TASK INSTRUCTIONS: Of all the lines below, return only those starting with the line holding "You are a computer-use" and going on through the line holding "Instruction: Open WordPress.org", exactly as written.

TASK DATA:
>>>>
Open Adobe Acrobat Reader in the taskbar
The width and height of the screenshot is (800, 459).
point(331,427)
<<<<
>>>>
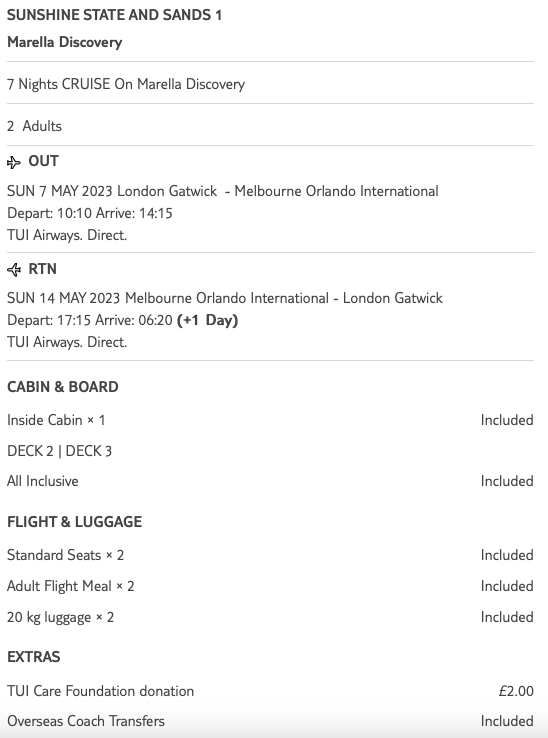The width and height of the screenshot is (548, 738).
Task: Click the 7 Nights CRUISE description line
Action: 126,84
<<<<
>>>>
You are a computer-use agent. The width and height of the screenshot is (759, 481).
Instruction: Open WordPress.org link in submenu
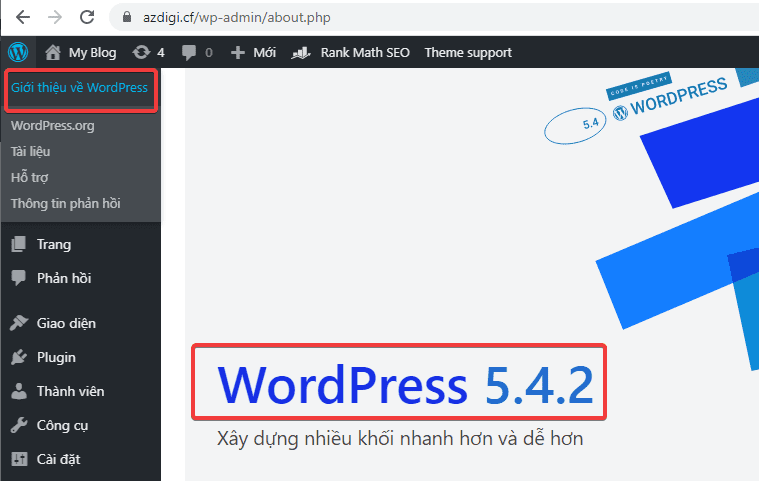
<<<<
EXPECTED ANSWER:
You are a computer-use agent. The width and height of the screenshot is (759, 481).
Instruction: Open WordPress.org link in submenu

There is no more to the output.